Intracellular localization of the different CLV2 variants. The different CLV2 variants are tagged with GFP, and CRN is tagged with Cerulean. In the red channel, either the membrane dye FM4-64 (A–D) or ER-localized RTNLB2-mCherry (A′–D′) is shown. Wild-type CLV2 is shown in (A) / (A′), C2(708) in (B) / (B′), C2(RA) in (C), (C′) and C2(CRKi) in (D) / (D′). In the PM focal plane (A–D), all four protein variants co-localize with FM4-64 (A–D). In the ER focal plane (A′-D′), there is signal visible in all CLV2 variants tested, but different from the distinct net-like ER-structure exhibited by RTNLB2-mCherry. This net-like structure is also visible in the C2(CRKi) protein (D′), indicating impaired, but not completely blocked ER-export of this CLV2 variant. Supplementary Fig. S5 shows the same cells with switched focal planes: the FM4-64 marked cell is focused on the ER, the RTNLB2-marked cell is focused on the PM. Scale bar = 10 µm.

Fig. 6.

Schematic representations of the CLV2 protein variants. (A) CLV2, (B) C2(RA), (C) C2(708), (D) C2(CRKi). Light orange = signal peptide (SP); Red = LRR receptor domain; Yellow = transmembrane domain (T); Green = CRN kinase domain. aa = amino acids. The red arrowhead indicates the position of the putative RxR motif.

Fig. 7.

Intracellular localization of the different CRN kinase variants. The different CRN kinase variants are tagged with GFP, and CLV2 is tagged with Cerulean. In the red channel, either the membrane dye FM4-64 (A–E) or ER-localized RTNLB2-mCherry (A′-E′) is shown. CRNΔKi is shown in (A) / (A′), crn-3 in (B) / (B′), CR(C1Ki) in (C) / (C′), CR(SD) in (D) / (D′) and CR(SA) in € / (E′). In the PM focal plane (A–D), all protein variants co-localize with FM4-64 (A–E), In the ER focal plane (A′-E′), there is signal visible in all CLV2 variants tested, but different from the distinct net-like ER-structure exhibited by RTNLB2-mCherry. This net-like structure is only also visible for the crn-3 protein (B′), indicating impaired, but not completely blocked ER-export of this CRN variant. Supplementary Fig. S6 shows the same cells with switched focal planes: the FM4-64 marked cell is focused on the ER, the RTNLB2-marked cell is focused on the PM. Scale bar = 10 µm.

Fig. 8.

Model of the different receptor complexes involved in CLE signaling in the shoot and proximal root meristem.
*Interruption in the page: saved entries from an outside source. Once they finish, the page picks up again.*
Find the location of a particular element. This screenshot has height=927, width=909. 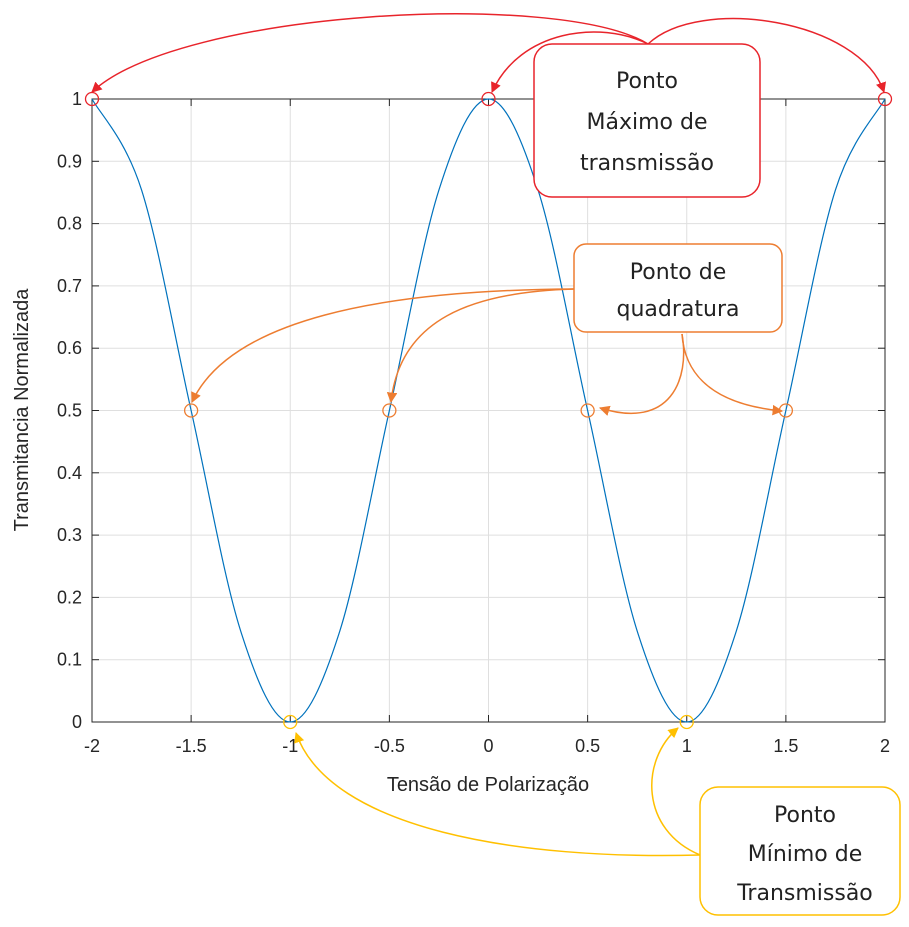

x-tick-label: 1 is located at coordinates (687, 746).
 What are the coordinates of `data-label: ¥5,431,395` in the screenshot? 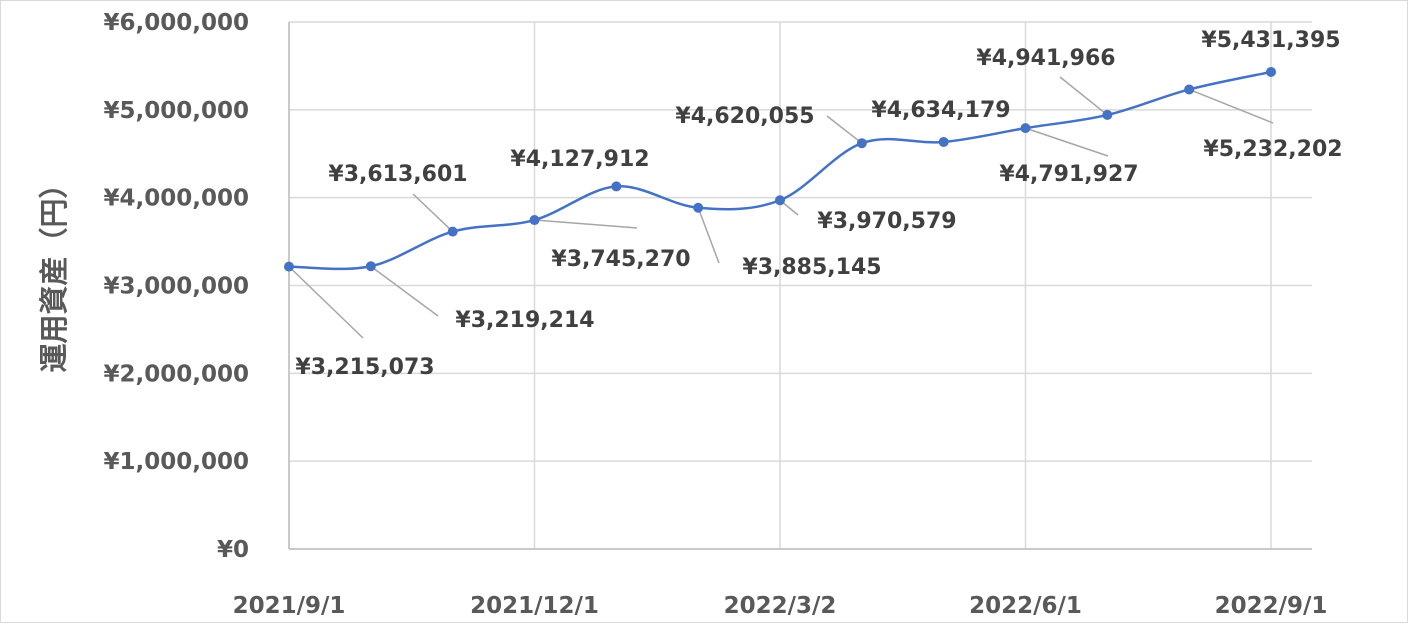 It's located at (1270, 40).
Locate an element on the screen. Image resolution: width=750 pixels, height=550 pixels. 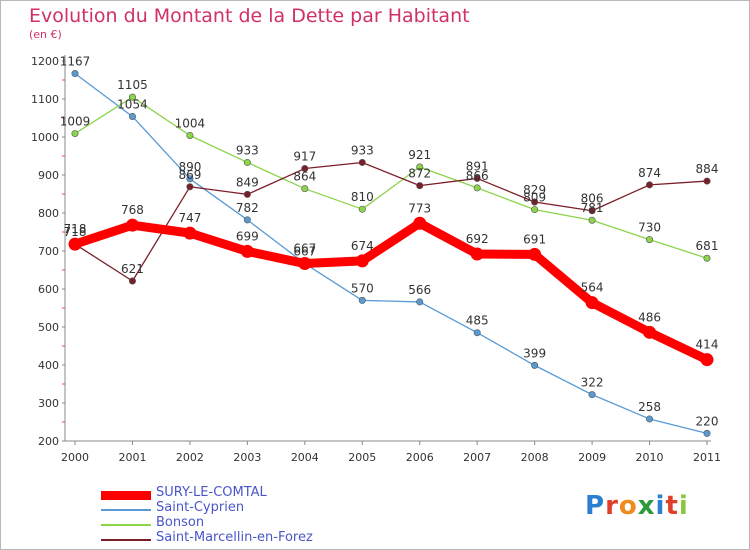
y-tick-label: 600 is located at coordinates (48, 290).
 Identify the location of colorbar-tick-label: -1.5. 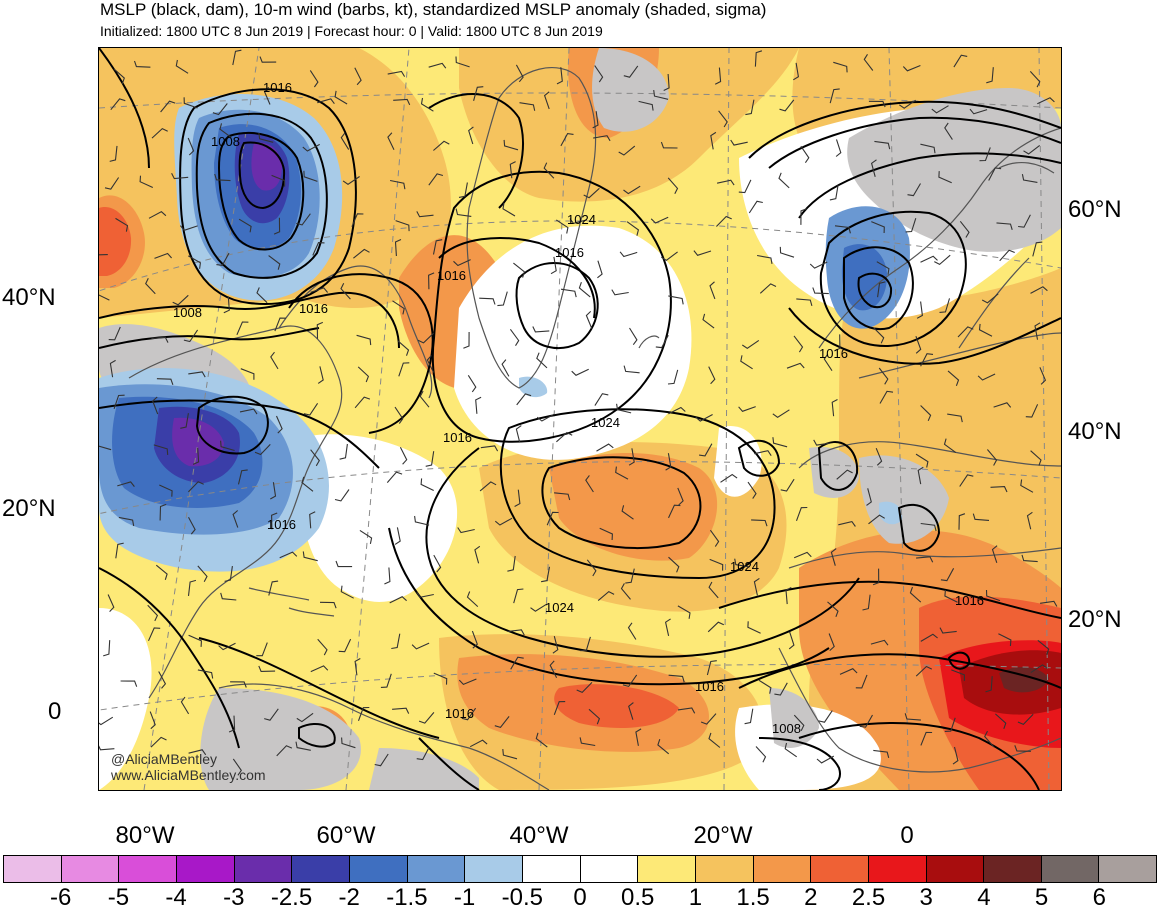
(407, 898).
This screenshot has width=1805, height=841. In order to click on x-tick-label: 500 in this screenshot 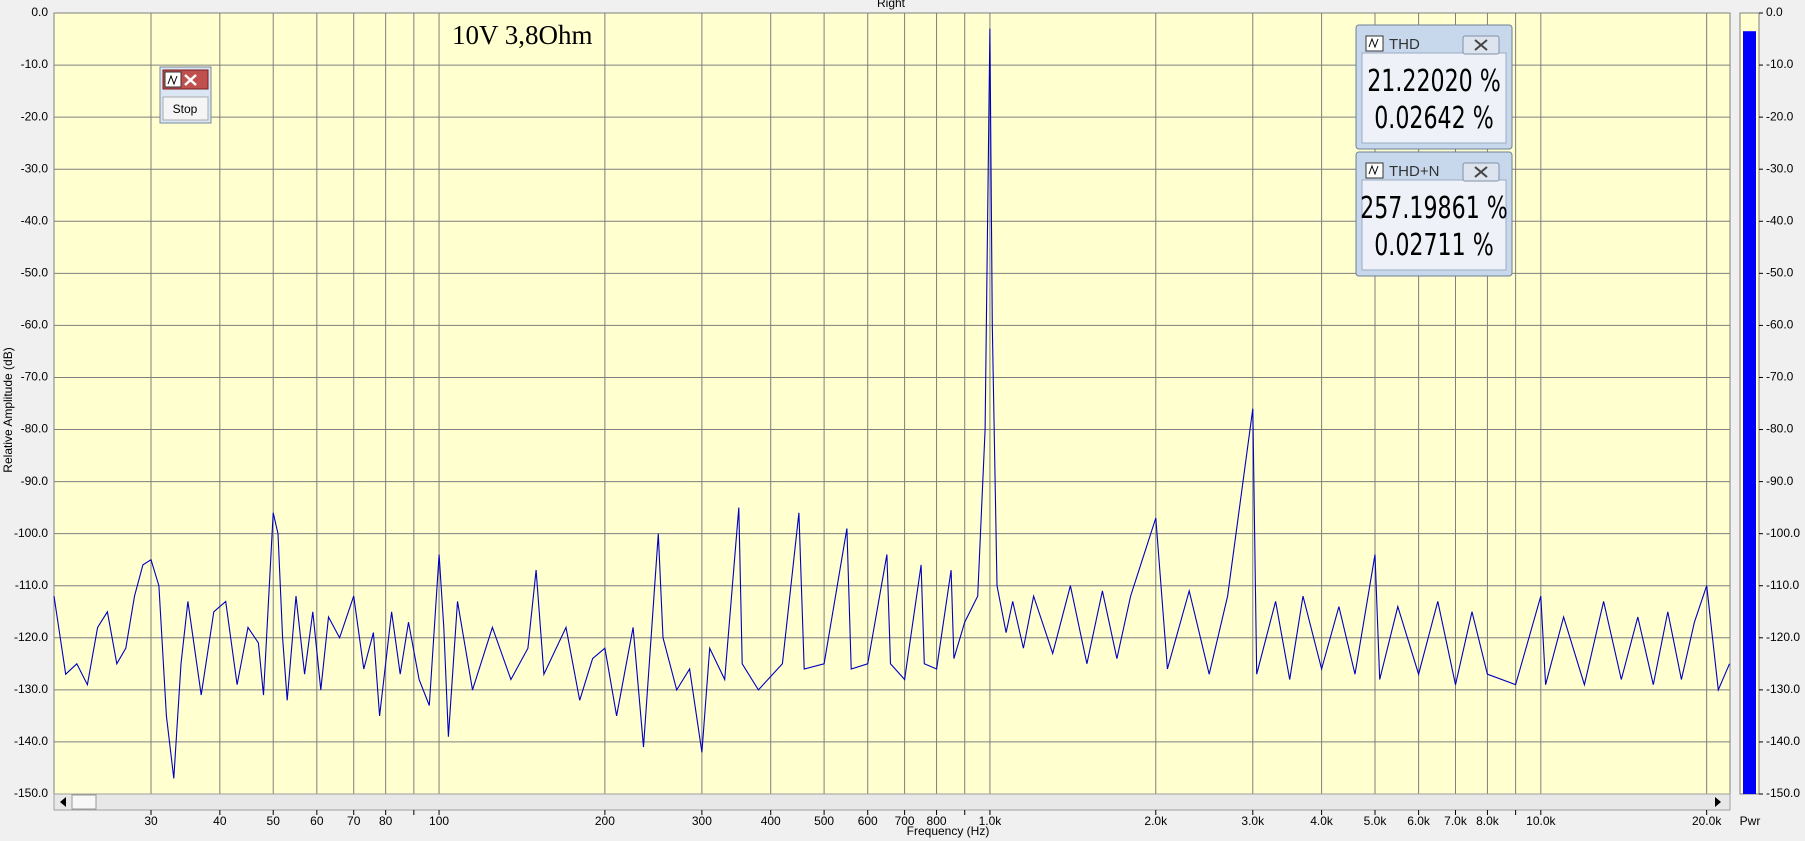, I will do `click(824, 821)`.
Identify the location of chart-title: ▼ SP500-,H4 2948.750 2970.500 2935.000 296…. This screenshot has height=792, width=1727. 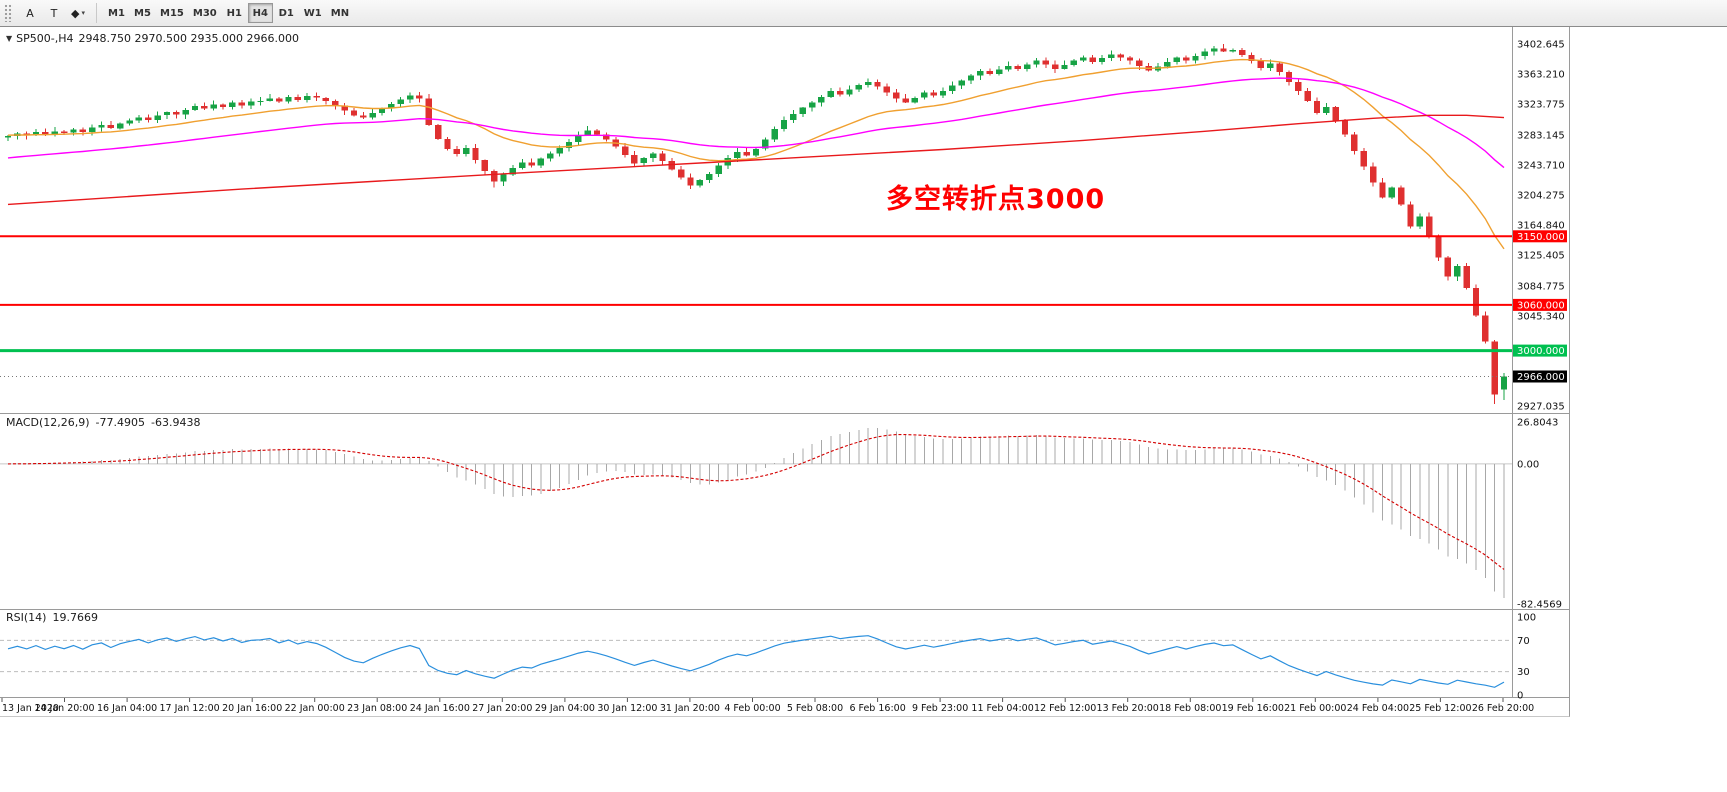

In the shoot, two CLV1 proteins (blue) form signaling-active homomers that can bind CLV3 (black) via their receptor domains and autophosphorylate (black arrows and ‘P’) on their kinase domains. The CLV2 (red) / CRN (green) heteromers interact either with CLV1 or an unknown receptor ‘X’ (light grey) to form multimers. The interacting RLKs may bind CLV3 together with CLV2, and transphosphorylate (red arrows) the CRN kinase domain. Following phosphorylation of the kinases, different effector proteins interact with the kinase domains of either CLV1 (‘A’, orange) or CRN (‘B’, yellow) and Protein ‘X’ (‘C’, purple). In the proximal root meristem the CLV2 (red) / CRN (green) heteromers function independently of CLV1, but possibly together with an unknown receptor ‘X’ (light grey). Here, receptor ‘X’ perceives a CLE peptide signal together with CLV2. Downstream signaling is independent of the CRN kinase, possibly due to autophosphorylation of the kinase domain of receptor ‘X’ and its effector protein ‘C’ (purple).